Edwyn Collins is content. When you consider what the one-time Orange Juice vocalist has been through since his near-fatal brain haemorrhage in 2005, that is quite some statement to be making. Yet here he is, chalking up album number four since that particular life-changing event. It finds him fired up and musically as vital as ever.
Collins and his wife Grace recently moved house and studio to Helmsdale, a village on the east coast in the Scottish Highlands and a significant area in the family tree, for his grandfather lived there. Five miles away lies the abandoned village of Badbea, giving the album its title and overarching inspiration. The cliff-top location has a significant and ultimately tragic history from the Highland clearances of the 18th and 19th centuries.
Collins makes direct and thoughtful reference to this “ruined monument to life and death” in the moving title track, which forms a beautiful epilogue to the album. It forms the culmination of a typically direct and economic set where he revisits a whole sheaf of lyrics that surfaced during the move, most of them written prior to his illness.

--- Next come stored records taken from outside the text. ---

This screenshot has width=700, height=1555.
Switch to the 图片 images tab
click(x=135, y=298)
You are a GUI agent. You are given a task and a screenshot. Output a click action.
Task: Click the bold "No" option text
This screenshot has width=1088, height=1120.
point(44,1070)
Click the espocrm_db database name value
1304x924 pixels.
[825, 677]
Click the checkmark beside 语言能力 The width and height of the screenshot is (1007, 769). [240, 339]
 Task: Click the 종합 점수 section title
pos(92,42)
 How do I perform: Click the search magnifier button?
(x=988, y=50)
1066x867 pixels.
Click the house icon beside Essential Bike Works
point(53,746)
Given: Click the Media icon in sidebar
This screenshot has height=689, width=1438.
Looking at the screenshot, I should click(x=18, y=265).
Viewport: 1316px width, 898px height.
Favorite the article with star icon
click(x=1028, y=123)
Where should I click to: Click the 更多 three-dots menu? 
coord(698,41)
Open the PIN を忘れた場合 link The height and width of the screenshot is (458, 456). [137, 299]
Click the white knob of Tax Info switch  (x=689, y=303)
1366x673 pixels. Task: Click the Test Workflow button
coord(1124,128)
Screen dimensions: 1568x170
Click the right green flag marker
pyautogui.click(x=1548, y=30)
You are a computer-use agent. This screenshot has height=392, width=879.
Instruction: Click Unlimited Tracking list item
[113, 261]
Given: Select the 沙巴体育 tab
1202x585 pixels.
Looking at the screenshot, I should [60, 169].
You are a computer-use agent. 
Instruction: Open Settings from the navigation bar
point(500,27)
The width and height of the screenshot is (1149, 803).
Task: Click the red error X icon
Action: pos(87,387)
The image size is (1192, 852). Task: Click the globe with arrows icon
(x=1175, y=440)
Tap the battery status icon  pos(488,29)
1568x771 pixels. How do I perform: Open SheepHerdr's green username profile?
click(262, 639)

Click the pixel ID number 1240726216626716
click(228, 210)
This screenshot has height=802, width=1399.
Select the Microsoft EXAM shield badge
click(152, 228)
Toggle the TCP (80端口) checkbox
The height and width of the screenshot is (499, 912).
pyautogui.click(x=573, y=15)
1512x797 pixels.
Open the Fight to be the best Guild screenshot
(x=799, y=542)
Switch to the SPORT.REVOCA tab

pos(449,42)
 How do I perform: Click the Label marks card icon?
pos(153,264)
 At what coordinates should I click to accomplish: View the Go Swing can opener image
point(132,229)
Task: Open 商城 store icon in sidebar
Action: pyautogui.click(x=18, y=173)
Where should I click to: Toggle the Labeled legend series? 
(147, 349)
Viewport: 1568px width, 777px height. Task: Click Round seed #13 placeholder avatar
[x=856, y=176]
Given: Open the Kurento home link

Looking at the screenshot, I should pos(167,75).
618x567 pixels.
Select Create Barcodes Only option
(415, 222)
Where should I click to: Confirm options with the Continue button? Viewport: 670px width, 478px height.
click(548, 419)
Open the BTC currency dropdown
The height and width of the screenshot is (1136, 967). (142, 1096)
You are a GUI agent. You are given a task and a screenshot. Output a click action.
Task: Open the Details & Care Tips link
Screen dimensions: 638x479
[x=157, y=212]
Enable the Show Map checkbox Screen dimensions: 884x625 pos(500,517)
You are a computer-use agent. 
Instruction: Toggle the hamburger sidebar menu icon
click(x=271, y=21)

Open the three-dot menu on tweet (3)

Much of the album is up, both in tempo and mood. It’s All About You (“insufferably you”) sets a scene where the sky “was Wedgwood blue”, accepting the shift of attention to a significant other while charting an early reminder of Collins’ descriptive powers. Musical and lyrical inspiration courses through songs such as The Morning, where brassy licks and shredded guitar complement the rich vocal tones, and the punchy beats, big brass and wry humour of Glasgow To London. Tensions Rising really lets its hair down, declaring ‘winter’s gone, the skies are clearer’, before the wild saxophone of the coda becomes a musical depiction of Collins’ “getting higher” affirmation.
On other occasions the rose tinted spectacles are in evidence, most notably in the recollections of I Guess We Were Young, where a delectable guitar line pairs with an affectionate chorus to tell the story of the split of his former band. It All Makes Sense To Me is an affirmation of life reminiscent of 2005’s Home Again, like that song bringing a tear readily to the eye. “The shore is my companion, when I walk, when I wake,” he proclaims. “It’s a magical day in my life… it all makes sense to me.” If the hardest heart hasn’t melted by this point, the string-laden coda will seal the deal.
The strength of will Collins has shown in his recovery is evident throughout Badbea, where much of the music takes a lean groove and a soulful stance, enjoying the autobiographical references and revelling in life itself. The songs are on the short side, stripped of padding but packed with riffs and lyrical insights aplenty. A sense of enjoyment is ever present, many of the lines delivered with a knowing glint in the eye.
Badbea, then, is a spirited and triumphant addition to the discography. It puts a smile on the listener’s face, will make their feet twitch and will on occasion bring an affectionate tear to the eye. Form may be temporary and class may be permanent, but right now Edwyn Collins has both.